Faculty of Medicine, Nnamdi Azikiwe University, Nnewi Campus, Nigeria.
Dermatol Pract Concept. 2025 Jan 30;15(1):4848. doi: 10.5826/dpc.1501a4848.
Scabies, a parasitic infestation caused by Sarcoptes scabiei var hominis, affects individuals of diverse skin types. While definitive diagnosis involves identifying adult mites, eggs, or scybala from the microscopy of scrapings obtained from representative sites, it is invasive, time-consuming, and not feasible in very young or non-cooperative patients. Dermoscopy is an evolving non-invasive procedure useful in dermatological diagnosis. The handheld dermatoscope is portable and valuable for epidemics and in vivo use. There are sparse data on the diagnostic accuracy of dermoscopy versus microscopy in darker skin phototypes, a demographic for which dermoscopy have been understudied.
This study aimed to compare the diagnostic accuracy of dermoscopy with microscopy in dark skin.
Consecutive patients attending the dermatology clinic at Nnamdi Azikiwe University Teaching Hospital, Nnewi, Nigeria, with clinical suspicion of scabies underwent dermoscopic and microscopic examination. Definitive diagnosis was retrospective, and a comparative assessment between dermoscopy and microscopy was conducted.
Dermoscopic and microscopic evidence was observed in 48.3% and 46.7%, respectively. While the serpiginous tract had a sensitivity and specificity of 75.9% and 80.6%, respectively, delta sign was 75% and 55.4%, respectively. Both dermoscopy and microscopy demonstrated a sensitivity and specificity of 75% and 55.4%, respectively. The delta glider sign was seen in four participants.

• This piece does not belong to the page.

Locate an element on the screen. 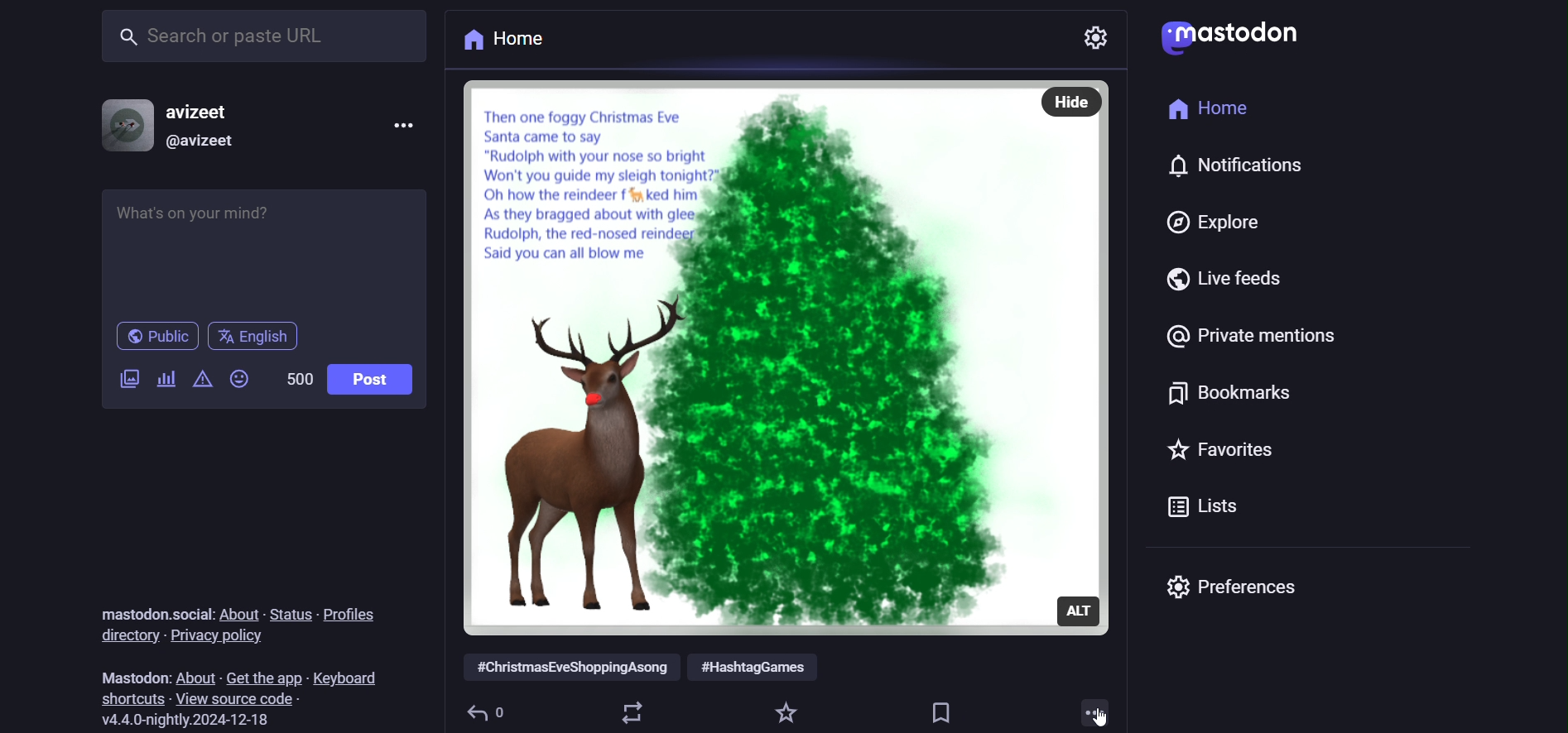 The image size is (1568, 733). public is located at coordinates (156, 336).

Dermoscopy is particularly effective in identifying the serpiginous tract of scabies on dark skin, although it is less effective for detecting the delta sign. Non-specific dermoscopic features may frequently be seen. Future studies should modify criteria for darker skin to enhance clinical accuracy.
疥疮是由人型疥螨引起的一种寄生虫感染,可影响各种皮肤类型的个体。虽然确诊需要通过从代表性部位刮取物的显微镜检查来识别成年螨虫、虫卵或粪球,但这种方法具有侵入性、耗时,且在非常年幼或不配合的患者中不可行。皮肤镜检查是一种不断发展的非侵入性检查方法,在皮肤病诊断中很有用。手持式皮肤镜便于携带,在流行病学研究和活体检查中很有价值。关于皮肤镜检查与显微镜检查在深肤色人群中的诊断准确性的数据较少,而这一人群对皮肤镜检查的研究不足。
本研究旨在比较皮肤镜检查与显微镜检查在深肤色人群中诊断疥疮的准确性。
在尼日利亚纽维的纳姆迪·阿齐克韦大学教学医院皮肤科门诊,对临床怀疑患有疥疮的连续患者进行了皮肤镜和显微镜检查。确诊是回顾性的,并对皮肤镜检查和显微镜检查进行了比较评估。
分别有48.3%和46.7%的患者观察到皮肤镜和显微镜检查的证据。匐行疹的敏感性和特异性分别为75.9%和80.6%,而三角征的敏感性和特异性分别为75%和55.4%。皮肤镜检查和显微镜检查的敏感性和特异性分别为75%和55.4%。四名参与者出现了三角滑翔征。
皮肤镜检查在识别深肤色人群中的疥疮匐行疹方面特别有效,尽管在检测三角征方面效果较差。可能经常会看到非特异性的皮肤镜特征。未来的研究应修改针对深肤色人群的标准,以提高临床准确性。